I can’t help but think we might be better off if it were gone for good. Since this is unlikely, I hope the discourse among users on the site changes drastically upon its inevitable return.
Bored at Baker allows users to post about any topic of their choosing, safe from the fear of reprisal. Posts range from hilarious to borderline criminal, and it is these latter posts that are most dangerous and insidious.
My freshman fall offered me the opportunity to see firsthand the effects that Bored at Baker can have on a student. A female friend of mine was repeatedly mentioned in Bored at Baker posts, which ranged from comments on her attractiveness to detailed descriptions of supposed sexual exploits.

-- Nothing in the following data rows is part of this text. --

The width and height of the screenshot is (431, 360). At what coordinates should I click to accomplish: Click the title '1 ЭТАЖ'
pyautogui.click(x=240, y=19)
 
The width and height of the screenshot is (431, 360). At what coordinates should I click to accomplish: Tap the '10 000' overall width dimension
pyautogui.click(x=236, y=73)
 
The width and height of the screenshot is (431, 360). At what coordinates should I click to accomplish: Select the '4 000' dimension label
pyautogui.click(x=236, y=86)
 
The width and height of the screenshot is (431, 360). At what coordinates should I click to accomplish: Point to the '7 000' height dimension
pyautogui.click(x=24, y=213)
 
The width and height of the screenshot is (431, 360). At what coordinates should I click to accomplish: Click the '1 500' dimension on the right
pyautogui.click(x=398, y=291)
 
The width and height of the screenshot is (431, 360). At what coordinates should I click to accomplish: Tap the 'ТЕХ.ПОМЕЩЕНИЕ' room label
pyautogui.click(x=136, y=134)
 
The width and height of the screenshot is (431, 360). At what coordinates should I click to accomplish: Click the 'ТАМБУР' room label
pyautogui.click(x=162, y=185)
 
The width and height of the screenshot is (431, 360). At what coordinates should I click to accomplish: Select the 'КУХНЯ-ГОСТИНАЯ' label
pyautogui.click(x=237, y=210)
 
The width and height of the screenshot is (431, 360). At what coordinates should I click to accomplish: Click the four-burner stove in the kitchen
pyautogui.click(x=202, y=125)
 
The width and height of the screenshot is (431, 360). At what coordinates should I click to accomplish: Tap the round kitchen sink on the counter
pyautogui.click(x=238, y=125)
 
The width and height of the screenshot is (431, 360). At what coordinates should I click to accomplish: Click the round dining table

This culminated in a post in which one poster said something along the lines of, “Did anybody see her tight blue formal dress? Man, I want to rape her.” The post as written was extremely troubling, and it was made worse by the number of “agrees” the post received.

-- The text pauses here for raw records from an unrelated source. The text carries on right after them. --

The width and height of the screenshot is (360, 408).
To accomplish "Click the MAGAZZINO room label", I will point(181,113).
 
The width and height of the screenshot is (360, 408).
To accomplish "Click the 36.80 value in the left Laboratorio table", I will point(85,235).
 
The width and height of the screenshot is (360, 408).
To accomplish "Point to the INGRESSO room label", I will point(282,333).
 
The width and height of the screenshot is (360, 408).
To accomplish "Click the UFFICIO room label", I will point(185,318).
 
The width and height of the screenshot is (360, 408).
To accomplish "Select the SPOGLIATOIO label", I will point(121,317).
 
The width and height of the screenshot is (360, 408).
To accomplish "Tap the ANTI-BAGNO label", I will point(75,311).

For the rest of the term, these and subsequent posts hung over my friend’s head. She appealed to the administration without much success. Understandably, she worried for her safety, and her grades began to slip as a result.
I have heard and read all of the defenses from the regular users of Bored at Baker before. They claim that the posts are just anonymous jokes, or that if a person is dissatisfied with the content of the posts on the site he or she can choose to ignore them.
However, a poster’s anonymity only extends as far as the Dartmouth community. Harmful posts often relay intimate knowledge about the people they castigate, shrinking the potential pool of miscreants. In the example of my friend, the poster was likely a Facebook friend or someone who had seen her that night. Imagine walking around campus wondering which of your acquaintances is publicly advocating violence against you.
Identifying a fellow classmate by name and expressing a desire to rape her isn’t funny. When Bored at Baker posts cross the line in this matter, the original poster and his random internet supporters predictably swoop in to remind others not to take things so seriously. Yet posts that target members of our community aren’t written as jokes, and there’s no punch line. Trying to claim such posts are jokes after the fact is a dishonest attempt by a person who wants to escape responsibility for his or her words.
The “don’t like it, don’t read it” defense is another escape for those who wish to shirk responsibility for their words. But this line what incorrectly shifts the responsibility from the speaker to the person attacked.
I’m not saying everything about Bored at Baker is bad. An outlet for anonymous discussion provides students the opportunity to discuss campus issues without fear of reprisal.
Many posts are genuinely funny, and I see no problem with students trying to have fun by pretending to be an online personality.
Although I am convinced that only a small segment of our community engages in this behavior, I believe those students openly advocating harm should be stripped of their anonymity. That kind of dialogue has no place in our community.